KrisEnergy Ltd., an independent upstream oil and gas company, announces it has reduced its working interest in the Block A Aceh production sharing contract to 15% in alignment with its revised business plan to reduce future capital expenditure while maintaining exposure to a high-value gas development in Indonesia.
Proceeds from the transaction will be applied towards funding KrisEnergy’s share of the capital expenditure for the Block A Aceh gas development.
The operator of Block A Aceh, PT Medco E&P Malaka, has acquired 26.6666% of KrisEnergy’s working interest and increased its holding to 85%. The transaction is pending approvals from the Government of Indonesia and the Government of Aceh.
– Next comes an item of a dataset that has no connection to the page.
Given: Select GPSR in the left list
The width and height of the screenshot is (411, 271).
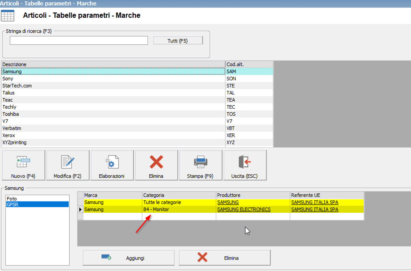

Jeffrey S. MacDonald, KrisEnergy’s Interim Chief Executive Officer, commented: “This farm-out is in line with our recently announced revised business plan to reduce exposure to contract areas where we have a high working interest in order to mitigate risk and reduce future capital expenditure commitments given the continued volatility in oil and gas markets. However, we remain a partner in Block A Aceh and will benefit from long-term revenues and cash flow once the gas fields are developed and on stream.”
Block A Aceh covers 1680 km2 and is located onshore Sumatra in the semi-autonomous region of Aceh. It contains several gas condensate discoveries including the Alur Rambong, Alur Siwah and Julu Rayeu fields, which were approved for development in 2007. A gas sales agreement was signed in January 2015 for a daily contracted quantity of 58 billion British thermal units.